DSO is available at 
A Background to Athas
The world of Athas (the setting for Dark Sun) is a devastated and dying one. Most of its land surface is covered by vast deserts, plains of melted obsidian, seas of
waterless silt, and jagged mountains. Where forest does exist it is small and deadly, surrounded on all sides by harsh savannahs. All this burns under a huge dark sun.
Athas is a world destroyed by magic. Once it was a green and blossoming place, but the First Magician discovered the secret of magic, which involved drawing
energy from the surrounding world to create spells. He devised two types of magic, Preserving magic, which taught restraint, and Defiling magic, which emphasised
power. His chosen servants became Defilers, their magic killing all the plants, and eventually even animals, about them, to fuel their spells. The First Sorcerer sent his
champions to slay all the other races, ostensibly to return the world to a golden age under humanity. When the champions learnt that he intended to give the world to
the halflings (Once the sole race of Athas, and creators of the Pristine Tower that destroyed their age, and Athas' sun) instead they rebelled, and became the
ever-living Sorcerer-Kings.
These Sorcerer-Kings, all Defilers, set themselves as rules of the great city states of Athas, such as Ur-Draxa, Tyr and Nibenay, while they searched for the secret of
becoming immortal Dragons. Meanwhile their Templars rule over a harsh society of slaves and gladiators, hunting out rival magicians to destroy and enforcing the will
of the Sorcerer-Kings.
This is the world of 'present day' Athas. The PC's live in one of the seven great cities, passing their lives under the baleful gaze of one of the Dragon-Kings, avoiding
the corrupt Templar bureaucracy, and trying to survive the Harsh Land.
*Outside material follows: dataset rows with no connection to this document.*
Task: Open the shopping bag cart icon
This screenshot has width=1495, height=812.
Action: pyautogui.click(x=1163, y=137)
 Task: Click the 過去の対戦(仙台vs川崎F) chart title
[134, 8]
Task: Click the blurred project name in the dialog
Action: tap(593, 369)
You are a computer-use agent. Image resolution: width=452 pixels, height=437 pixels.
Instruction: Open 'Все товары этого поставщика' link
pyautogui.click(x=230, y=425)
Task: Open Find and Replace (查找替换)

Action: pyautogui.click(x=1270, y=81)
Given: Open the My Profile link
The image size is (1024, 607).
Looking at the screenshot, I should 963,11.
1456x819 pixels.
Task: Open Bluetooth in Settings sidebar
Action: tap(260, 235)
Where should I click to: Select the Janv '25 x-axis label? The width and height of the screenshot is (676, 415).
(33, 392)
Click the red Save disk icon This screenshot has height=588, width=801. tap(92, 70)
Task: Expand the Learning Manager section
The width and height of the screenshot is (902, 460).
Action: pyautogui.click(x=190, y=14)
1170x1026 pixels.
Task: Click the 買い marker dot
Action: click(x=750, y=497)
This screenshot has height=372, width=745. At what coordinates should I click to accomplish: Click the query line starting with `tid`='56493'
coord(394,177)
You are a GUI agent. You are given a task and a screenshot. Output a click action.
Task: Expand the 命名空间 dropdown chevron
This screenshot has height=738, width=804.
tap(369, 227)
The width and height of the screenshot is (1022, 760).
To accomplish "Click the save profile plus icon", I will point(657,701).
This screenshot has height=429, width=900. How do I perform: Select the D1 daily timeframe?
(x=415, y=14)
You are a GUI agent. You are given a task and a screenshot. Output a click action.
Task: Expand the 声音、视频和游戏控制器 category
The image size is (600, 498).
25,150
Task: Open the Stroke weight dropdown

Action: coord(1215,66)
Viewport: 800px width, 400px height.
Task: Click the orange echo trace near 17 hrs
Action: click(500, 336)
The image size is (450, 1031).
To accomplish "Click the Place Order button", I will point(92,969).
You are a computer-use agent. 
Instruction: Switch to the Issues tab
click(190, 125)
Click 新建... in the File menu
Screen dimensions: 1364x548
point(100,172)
Features of the Game System
Dark Sun presents a number of major alterations to the normal AD&D concepts and rules, a new ethic of survival, 3rd level minimums, new PC races, readily
available Psychics, no Gods, and elemental Priests.
A new ethic of survival
In most AD&D games it is assumed that the characters are heroes, a cut above the normal man, and largely concerned with unusual threats. The worlds are generally
kindly and pleasant, though containing threats, usually guarding the treasure that makes the adventurers venture out of safer places.
In Athas, in contrast, the world is deadly. The air burns, the ground is without water, and both ancient monsters and resource starved peasants are equally ready to
kill you. Athas is notably a world without resources. There is little metal or plant materials, therefore armour is made from insect shells and weapons from bones. The
picture of the ideal Athasian would be that of a tanned, half-naked man, well muscled, dressed in piecemeal furs and leather, somewhere in a sun baked desert.
3rd Level Characters
Naturally normal people don't survive Athas easily, they stay in the relative safety of their cities, so Dark Sun characters all start at 3rd level instead of the normal 1st,
and are expected to progress quickly in level. Athas is a world of particular threat, the strong survive and the rest die quickly. It is certainly implied that Dark Sun
players should expect their characters to die far more often than in a normal game.
New PC Races
Another significant departure from normal AD&D is the quite different selection of PC races in Dark Sun. For once TSR has moved away from its Tolkeinsh roots
and re-defined the archetypes. Athasian Elves are vicious, untrustworthy and always running, halflings once ruled the world, and many PC's may well be half-dwarf
Muls, Aarakocra or the insectoid Thri-Kreen. Since AD&D very seldom varies the PC races or adds new ones it is a good indication of how much this campaign
setting is willing to alter things to fit in with the world.
Readily available Psychics
Another departure from fundamental AD&D precepts is the balance of Magic and Psychics on Athas. In normal AD&D psychic powers are all but non-existent,
and magic dominates. On Athas magic is feared, even in the hands of the nature-loving preservers, and Defiler magic has destroyed the world. Every PC, on the
other hand, has at least one psychic power, and an entirely new Psionicist Class exists for specialist Psychics.
This principle of changed forms of power is carried on into the concept that Athas has no Gods. On Athas the power of the individual is supreme, and the closest it
comes to Gods are the corrupt Dragon-Kings attempting to reach divinity. Rather then the normal AD&D Cleric, drawing on the power of a distant God, Athas has
Templars, who draw magic directly from their semi-divine Sorcerer-Kings (and therefore have the power to rule everything), and the Elemental Priests, who draw
their power from the elemental planes, surely a fitting source of power for the elemental and savage Athas.